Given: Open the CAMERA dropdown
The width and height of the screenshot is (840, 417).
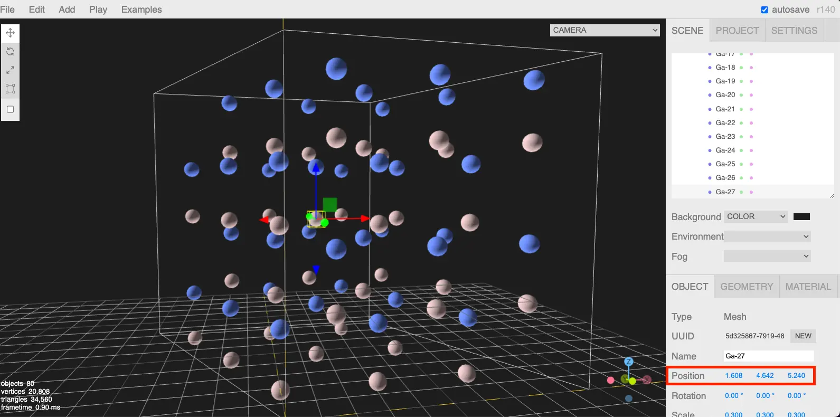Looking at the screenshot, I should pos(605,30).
========
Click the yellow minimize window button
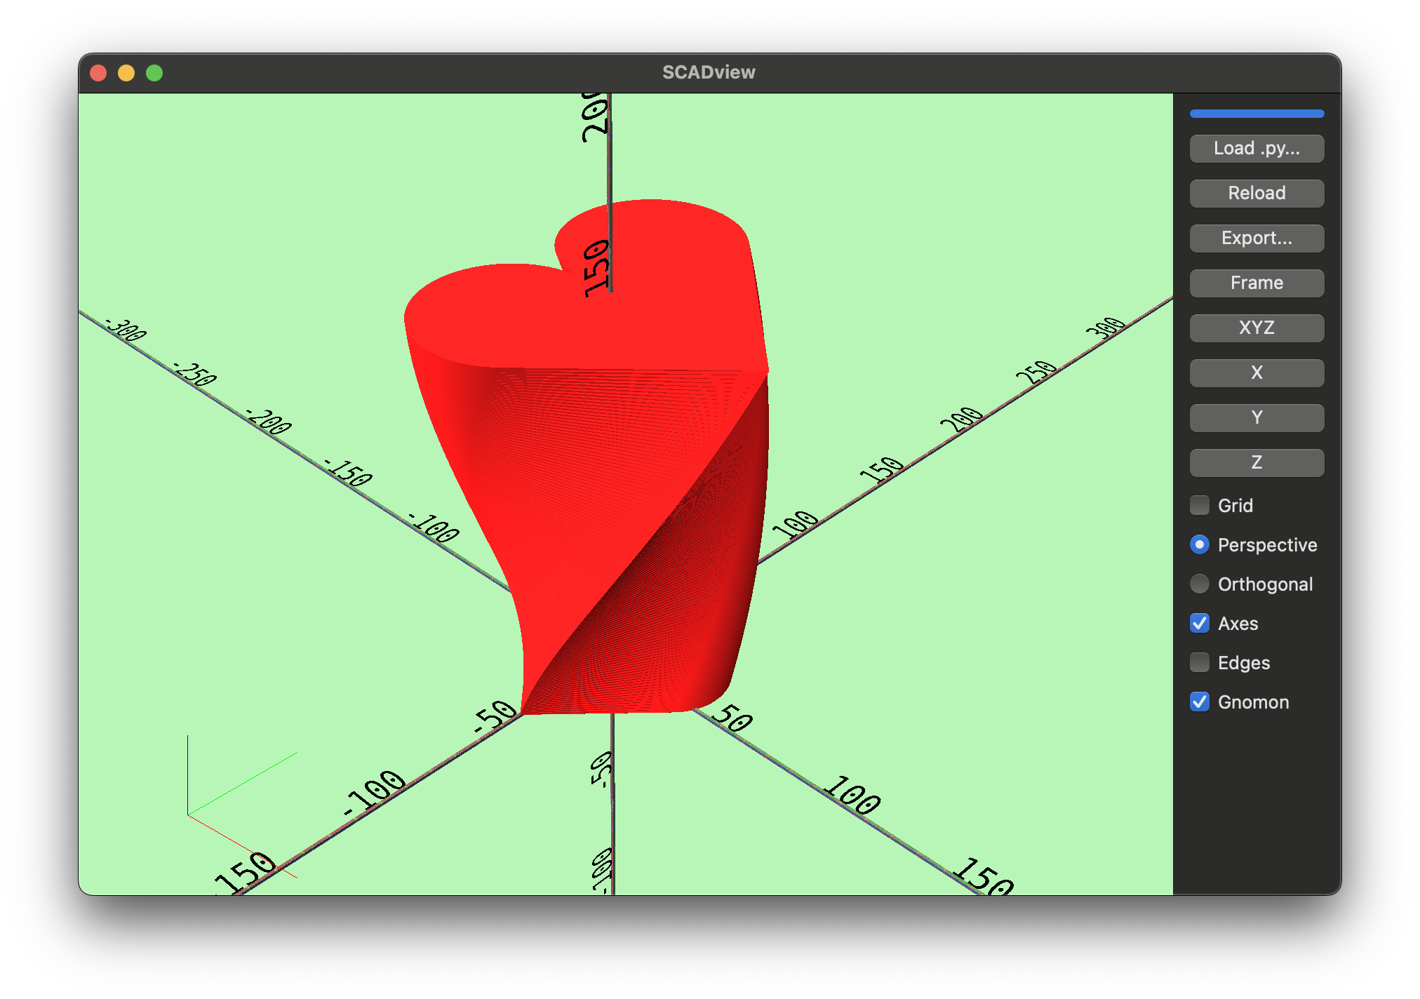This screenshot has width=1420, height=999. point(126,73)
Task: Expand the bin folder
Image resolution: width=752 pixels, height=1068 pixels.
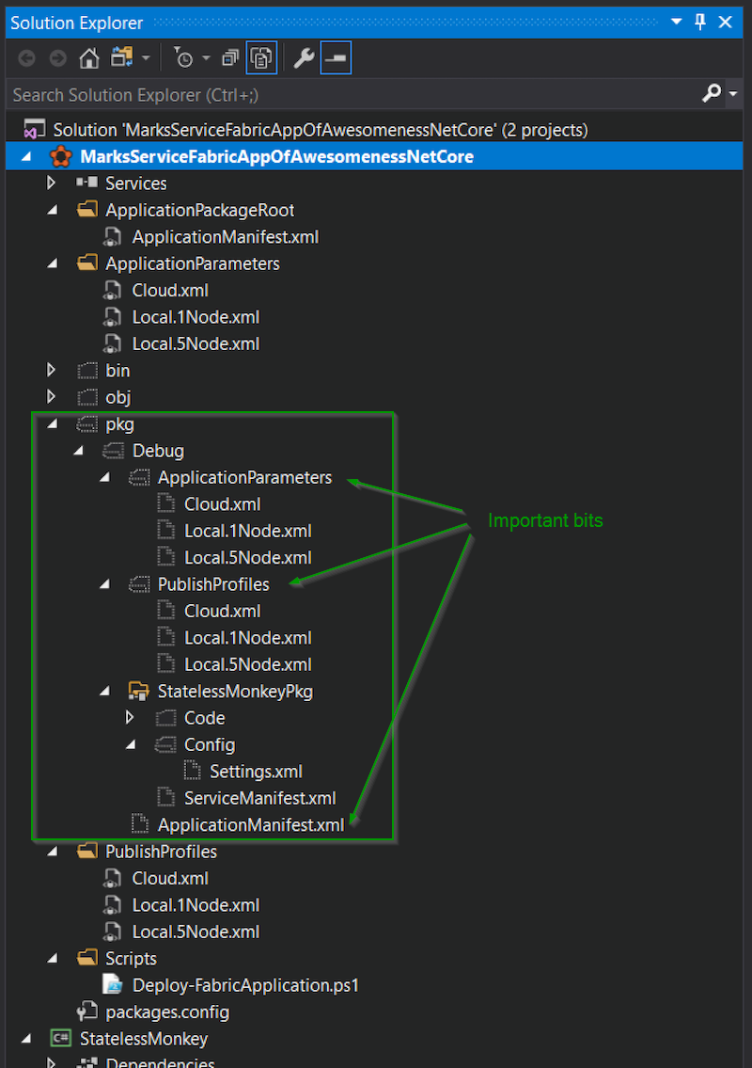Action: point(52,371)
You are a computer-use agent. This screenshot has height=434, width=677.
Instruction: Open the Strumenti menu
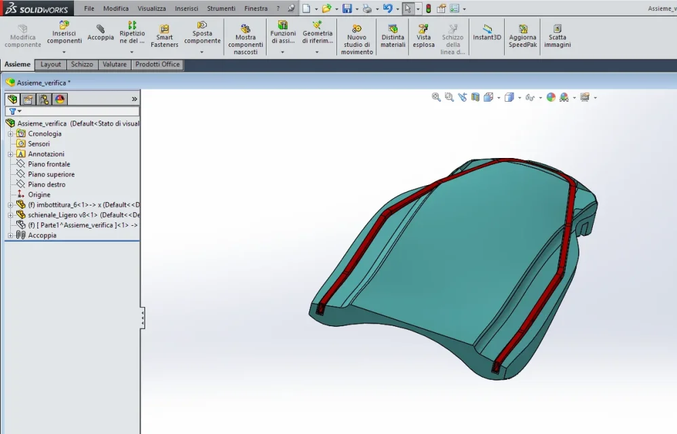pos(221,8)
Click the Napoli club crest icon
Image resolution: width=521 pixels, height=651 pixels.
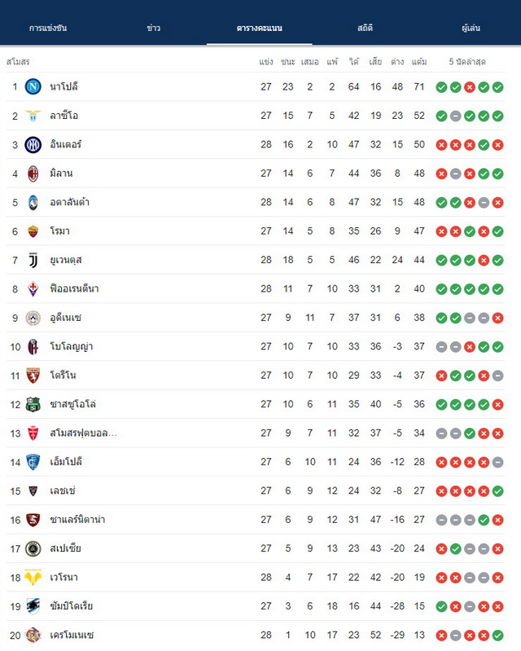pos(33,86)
========
▸ **Short problem**: Report each line of the records that contains the word "Open", copying every such line in full.

▸ **Exercise answer**:
Given: Open the CAMERA dropdown
Instruction: Open the Strumenti menu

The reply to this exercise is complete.